Ах да, конечно же. Уроки литературы. В человеке все должно быть красиво, особенно если этот человек – учитель. А на нем все было мято, все пахло больничной кладовой. Лицо небритое, на ботинках ссохшаяся глина Комсомольского озера. Чтобы больше не компрометировать их своим видом, он поднялся со скамейки, пошел на площадку, расположенную за зданием вокзала, откуда уходили во все направления автобусы, и стал прикидывать, как бы побыстрее добраться домой. Тот юношеский голос – он ведь неспроста окликнул его. Там, видно, что-то случилось. Может, даже что-то страшное. Когда ученик зовет учителя – это не значит, что только он один его и зовет, – как правило, тем голосом зовут все ученики, и ему нужно было спешить, потому что, так или иначе, а сегодня они были для него единственными близкими людьми в этом мире.

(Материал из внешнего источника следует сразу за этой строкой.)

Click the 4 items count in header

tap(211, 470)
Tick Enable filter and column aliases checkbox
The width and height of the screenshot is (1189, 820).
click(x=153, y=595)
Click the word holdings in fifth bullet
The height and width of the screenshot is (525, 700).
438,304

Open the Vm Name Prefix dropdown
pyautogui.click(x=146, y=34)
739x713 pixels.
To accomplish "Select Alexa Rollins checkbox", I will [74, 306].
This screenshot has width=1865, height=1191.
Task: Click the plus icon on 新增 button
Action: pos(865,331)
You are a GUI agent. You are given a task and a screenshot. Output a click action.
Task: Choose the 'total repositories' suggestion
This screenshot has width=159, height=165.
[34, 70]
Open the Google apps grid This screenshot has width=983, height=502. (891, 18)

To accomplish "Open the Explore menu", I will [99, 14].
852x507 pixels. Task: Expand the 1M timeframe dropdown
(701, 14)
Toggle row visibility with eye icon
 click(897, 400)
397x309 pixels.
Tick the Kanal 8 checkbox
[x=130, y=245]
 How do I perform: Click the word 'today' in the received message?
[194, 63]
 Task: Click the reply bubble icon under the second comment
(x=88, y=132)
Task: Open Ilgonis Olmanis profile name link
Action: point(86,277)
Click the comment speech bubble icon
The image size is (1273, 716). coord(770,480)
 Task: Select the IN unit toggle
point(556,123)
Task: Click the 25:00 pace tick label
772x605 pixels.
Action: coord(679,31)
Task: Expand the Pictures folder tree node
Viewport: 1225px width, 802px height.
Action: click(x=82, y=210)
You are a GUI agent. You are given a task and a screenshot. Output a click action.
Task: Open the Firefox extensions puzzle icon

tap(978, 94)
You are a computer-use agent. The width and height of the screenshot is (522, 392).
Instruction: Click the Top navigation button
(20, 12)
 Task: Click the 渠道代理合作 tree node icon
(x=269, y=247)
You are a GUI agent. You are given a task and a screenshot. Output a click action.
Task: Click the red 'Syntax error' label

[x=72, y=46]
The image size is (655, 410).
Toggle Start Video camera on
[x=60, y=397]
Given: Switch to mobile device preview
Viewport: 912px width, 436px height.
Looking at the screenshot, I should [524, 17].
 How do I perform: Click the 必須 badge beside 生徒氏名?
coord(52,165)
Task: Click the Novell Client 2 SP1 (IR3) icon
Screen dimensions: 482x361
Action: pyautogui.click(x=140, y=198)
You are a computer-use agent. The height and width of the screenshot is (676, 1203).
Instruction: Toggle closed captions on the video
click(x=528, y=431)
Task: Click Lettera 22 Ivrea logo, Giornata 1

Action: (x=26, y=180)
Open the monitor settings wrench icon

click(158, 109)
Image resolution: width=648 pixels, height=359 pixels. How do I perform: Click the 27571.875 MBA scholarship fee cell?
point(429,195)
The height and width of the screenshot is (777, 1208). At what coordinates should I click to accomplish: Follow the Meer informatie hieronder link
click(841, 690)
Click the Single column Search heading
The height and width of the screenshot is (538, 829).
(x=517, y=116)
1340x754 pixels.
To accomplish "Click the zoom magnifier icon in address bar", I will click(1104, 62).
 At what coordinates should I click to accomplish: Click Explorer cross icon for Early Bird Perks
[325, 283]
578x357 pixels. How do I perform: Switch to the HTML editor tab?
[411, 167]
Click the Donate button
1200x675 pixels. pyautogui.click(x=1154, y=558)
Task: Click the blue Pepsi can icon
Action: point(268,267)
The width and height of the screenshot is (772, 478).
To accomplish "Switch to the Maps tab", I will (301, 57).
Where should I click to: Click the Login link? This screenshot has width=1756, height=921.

Ехать было не на чем. Первый автобус, который мог бы довезти его до поворота, откуда было всего два километра, шел только в пять сорок. Правда, у здания вокзала дремали две новенькие «Волги», уютно светили два зеленых огонька, но шоферы в этих машинах спали, сидя за рулем, и даже не отзывались, когда пассажиры стучали им в окошко. Спрос на такси здесь был огромен, шоферы были в основном народ состоятельный. Вышли на линию, потому что смена, а так сон под самое утро был им дороже любых денег.
Хория нервничал, он хотел поскорее вернуться и в конце концов растормошил одного из таксистов. Здоровенный детина сквозь глубокую дрему огрызнулся сердито: дескать, куда лезешь, занято. Тогда Хория спросил, почему же он не выключит зеленую лампочку. Ведь горит она, а если горит, то, стало быть, машина свободна. Шофер открыл один глаз и сказал, сожалеючи глядя на учителя:
– Горит, да не про вас горит, дорогой товарищ…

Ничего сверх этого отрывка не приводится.